In the first phase of their study, Rebecca Palacios, associate professor, and Karoline Sondgeroth, health education specialist, are looking for participants. Participants must be a Hispanic mother, diagnosed with cancer in the past two years and have at least one child who was between the ages of 5 to 12 at the time of the cancer diagnosis. Participants can live in the Dona Ana County, New Mexico, or El Paso, Texas, region.
The study will include focus groups and individual interviews. The focus groups will be conducted in participants’ preferred language, English or Spanish, and will last 1.5 hours. Participants will receive a free lunch and a $25 gift card. Individual interviews, by telephone or in-person, also can be conducted for women unable to attend the focus groups.

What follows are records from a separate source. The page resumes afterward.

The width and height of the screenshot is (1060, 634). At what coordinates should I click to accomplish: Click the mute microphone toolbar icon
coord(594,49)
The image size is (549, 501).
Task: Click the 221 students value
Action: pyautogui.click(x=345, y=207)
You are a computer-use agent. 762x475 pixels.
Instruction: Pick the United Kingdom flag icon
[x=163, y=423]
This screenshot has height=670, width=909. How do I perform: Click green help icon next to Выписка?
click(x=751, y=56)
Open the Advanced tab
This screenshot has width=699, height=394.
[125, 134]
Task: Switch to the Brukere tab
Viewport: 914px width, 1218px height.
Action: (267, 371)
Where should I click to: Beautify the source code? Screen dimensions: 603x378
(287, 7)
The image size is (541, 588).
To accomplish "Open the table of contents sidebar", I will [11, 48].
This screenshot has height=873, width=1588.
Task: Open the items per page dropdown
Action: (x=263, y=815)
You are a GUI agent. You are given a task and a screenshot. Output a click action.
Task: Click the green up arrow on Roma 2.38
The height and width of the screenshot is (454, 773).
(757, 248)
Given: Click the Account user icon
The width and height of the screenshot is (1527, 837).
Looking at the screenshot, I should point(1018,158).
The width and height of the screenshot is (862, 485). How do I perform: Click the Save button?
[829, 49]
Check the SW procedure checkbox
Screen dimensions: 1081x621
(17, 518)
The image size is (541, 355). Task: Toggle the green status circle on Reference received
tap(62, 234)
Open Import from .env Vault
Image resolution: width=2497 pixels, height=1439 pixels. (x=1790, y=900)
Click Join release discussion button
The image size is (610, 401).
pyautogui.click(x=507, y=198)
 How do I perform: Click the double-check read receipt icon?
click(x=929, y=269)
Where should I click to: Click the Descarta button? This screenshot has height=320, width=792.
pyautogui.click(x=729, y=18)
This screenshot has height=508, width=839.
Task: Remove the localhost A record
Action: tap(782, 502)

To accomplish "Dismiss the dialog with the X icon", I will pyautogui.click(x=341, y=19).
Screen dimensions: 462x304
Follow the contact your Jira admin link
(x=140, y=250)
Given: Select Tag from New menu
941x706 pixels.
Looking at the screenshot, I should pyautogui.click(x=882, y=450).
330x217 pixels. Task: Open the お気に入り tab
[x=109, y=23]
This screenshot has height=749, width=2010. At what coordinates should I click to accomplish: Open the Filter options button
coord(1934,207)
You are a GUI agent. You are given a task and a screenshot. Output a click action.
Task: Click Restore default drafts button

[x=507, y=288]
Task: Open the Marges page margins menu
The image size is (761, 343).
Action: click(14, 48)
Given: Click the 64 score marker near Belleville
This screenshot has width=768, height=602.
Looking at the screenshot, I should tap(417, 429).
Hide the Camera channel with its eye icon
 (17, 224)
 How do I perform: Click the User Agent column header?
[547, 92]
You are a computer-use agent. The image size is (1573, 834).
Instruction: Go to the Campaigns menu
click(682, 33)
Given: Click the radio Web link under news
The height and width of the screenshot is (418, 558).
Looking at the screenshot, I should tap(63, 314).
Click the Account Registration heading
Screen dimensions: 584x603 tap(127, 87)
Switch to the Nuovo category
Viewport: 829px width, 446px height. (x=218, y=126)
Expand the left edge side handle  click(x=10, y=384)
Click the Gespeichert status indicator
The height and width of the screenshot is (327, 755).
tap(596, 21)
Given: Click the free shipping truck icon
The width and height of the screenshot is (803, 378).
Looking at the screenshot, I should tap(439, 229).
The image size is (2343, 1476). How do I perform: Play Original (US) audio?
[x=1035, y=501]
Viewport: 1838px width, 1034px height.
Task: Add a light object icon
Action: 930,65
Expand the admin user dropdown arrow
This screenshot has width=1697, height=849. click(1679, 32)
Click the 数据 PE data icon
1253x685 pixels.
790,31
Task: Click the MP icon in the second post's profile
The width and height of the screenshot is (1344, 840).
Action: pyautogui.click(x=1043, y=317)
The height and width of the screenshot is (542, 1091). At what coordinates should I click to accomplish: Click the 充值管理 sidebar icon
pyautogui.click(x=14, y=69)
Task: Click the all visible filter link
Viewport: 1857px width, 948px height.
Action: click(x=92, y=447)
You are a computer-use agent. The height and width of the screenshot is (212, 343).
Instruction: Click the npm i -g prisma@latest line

According to Palacios, an estimated 1.2 million mothers of school age children will be newly diagnosed with cancer in the U.S. but her cancer is an illness that affects the entire household, including her dependent children. Most of the research on how women and their families cope with cancer is focused on non-Hispanic white participants of middle to upper-middle socio-economic status and the few studies involving racial ethnic minorities typically focus on middle class African Americans.
“Studies on Hispanics and individuals of lower socio-economic status are lacking, which some researchers attribute to recruitment difficulties and language/cultural differences that impede the effective transmission of health information,” Palacios said. “This leaves Hispanics underserved and underrepresented, particularly those in the border region between the U.S. and Mexico. This is unfortunate given that Hispanics on the border exhibit the fastest-growing population rates in the U.S. and experience significant cancer health disparities.”
As NMSU’s lead on the cancer outreach core for the NMSU and Fred Hutchinson Cancer Research Center partnership, Palacios said the team selected this study topic after finding a lack of education programs for cancer patients in the local border region. She added that professional literature about cancer education programs for Hispanics with cancer also was limited and didn’t focus on Hispanics of Mexican origin.